Apollo 12 and Atlas-Centaur 67 were the only two U.S. missions ever struck by lightning. In each case, the presence of the launch vehicle in an elevated atmospheric electric field is thought to have triggered the lightning.
Apollo 12 was launched on November 14, 1969, from Kennedy Space Center in Florida. Major electrical disturbances, subsequently attributed to vehicle-triggered lightning, were observed at 36.5 and 52 seconds into the mission. Nine nonessential sensors with solid-state circuits were permanently damaged. Temporary upsets included loss of communication, flashing and sounding of various warning lights and alarms, disconnection of three fuel cells from the power bus, loss of attitude reference by the inertial platform, and disturbances to the timing system, clocks, and other instruments. The mission was able to continue.
At launch, a cold front was passing through the area. Tops of isolated cumulus congestus clouds within a range of 48 kilometers reached a maximum of 7 kilometers. In the vicinity of the launch complex, clouds were reported at altitudes between 240 and 455 meters, with overcast between 600 and 3030 meters. The freezing level was near 3758 meters. No other lightning was reported in the area six hours prior to or after launch.
The vehicle apparently triggered a lightning discharge to ground at 36.5 seconds, when it was at about 1940 meters, and then triggered an intracloud discharge at 52 seconds, when it was at about 4364 meters. In the 20 minutes prior to launch, radioactive electric field probes indicated that the electric field at the launch site was rapidly varying. However, no calibration of the probes was available.
The Atlas-Centaur 67 rocket, carrying the FltSatCom (Fleet Satellite Communications) satellite, was launched on March 26, 1987, from Cape Canaveral. Weather conditions were similar to those at the time of the Apollo 12 launch. A broad cloud mass covered most of Florida and the Gulf of Mexico, and a nearly stationary cold front extended across northern Florida in a southwest-northeast orientation well north of Cape Canaveral.

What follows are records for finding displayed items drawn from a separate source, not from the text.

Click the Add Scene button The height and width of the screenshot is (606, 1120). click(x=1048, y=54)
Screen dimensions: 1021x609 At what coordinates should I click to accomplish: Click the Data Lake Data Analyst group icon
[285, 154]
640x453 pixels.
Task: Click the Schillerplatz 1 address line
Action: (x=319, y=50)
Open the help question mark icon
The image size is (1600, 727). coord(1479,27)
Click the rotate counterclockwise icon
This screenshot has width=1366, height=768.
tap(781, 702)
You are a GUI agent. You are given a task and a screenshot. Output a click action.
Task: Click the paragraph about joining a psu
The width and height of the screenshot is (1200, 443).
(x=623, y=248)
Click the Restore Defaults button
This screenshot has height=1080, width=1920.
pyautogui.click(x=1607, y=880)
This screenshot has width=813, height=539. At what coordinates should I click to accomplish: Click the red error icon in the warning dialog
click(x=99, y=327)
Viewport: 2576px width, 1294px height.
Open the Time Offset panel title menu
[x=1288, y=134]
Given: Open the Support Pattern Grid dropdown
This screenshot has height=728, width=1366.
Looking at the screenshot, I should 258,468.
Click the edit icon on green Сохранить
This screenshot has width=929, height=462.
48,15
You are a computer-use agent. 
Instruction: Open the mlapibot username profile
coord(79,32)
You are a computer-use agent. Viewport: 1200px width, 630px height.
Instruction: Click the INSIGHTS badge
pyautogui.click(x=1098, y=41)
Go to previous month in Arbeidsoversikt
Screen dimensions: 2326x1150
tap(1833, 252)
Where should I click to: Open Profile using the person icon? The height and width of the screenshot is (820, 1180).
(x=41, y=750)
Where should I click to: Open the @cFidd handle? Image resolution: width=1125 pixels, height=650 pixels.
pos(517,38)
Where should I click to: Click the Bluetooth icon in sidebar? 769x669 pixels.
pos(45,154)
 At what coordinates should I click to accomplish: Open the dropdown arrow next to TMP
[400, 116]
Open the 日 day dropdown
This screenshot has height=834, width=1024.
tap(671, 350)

A squall line, also oriented southwest-northeast, was centered over the eastern Gulf, moving eastward over Florida. It produced substantial amounts of cloud-to-ground lightning activity throughout the day, but most of this activity was well west of the Cape.
At the launch site heavy rain fell, and layered clouds were reported at an altitude between 2424 and 6061 meters. No cloud-to-ground lightning had been observed within 9 kilometers of the launch site in the 42 minutes prior to launch, and only one strike occurred within 18.5 kilometers during this time. At launch, the intensity of the electric field at the field mill site closest to the launch site was -7.8 kilovolts per meter.
At 49 seconds after launch, when the vehicle's altitude was about 3636 meters, a lightning flash was observed. That flash produced at least four strokes to ground as recorded by television cameras. At the time of the strike, the air temperature at the vehicle altitude was 4 degrees Celsius. The freezing altitude was 4242 meters. The vehicle was inside a cloud with a radar echo level of 10 dBZ (radar reflectivity units), far below the value of 40 dBZ generally associated with strong electrification in a thunderstorm.
After the incident, examination of the ground-based electric field mill records indicated that a small cloud discharge probably occurred in the vicinity of the launchpad about two minutes before launch. Members of the press also reported seeing a cloud discharge at about that time.
The lightning strike caused a memory upset in the vehicle guidance system; the upset then caused the vehicle to commence an unplanned yaw rotation. The stresses associated with this motion made the vehicle begin breaking apart. Approximately 40 percent of the telemetry outputs showed anomalous electrical behavior at the time of the event. About 70 seconds after liftoff the Range Safety Officer ordered the vehicle destroyed. Substantial portions of the payload fairing were subsequently recovered from the Atlantic Ocean, and these pieces showed physical evidence of being struck by lightning.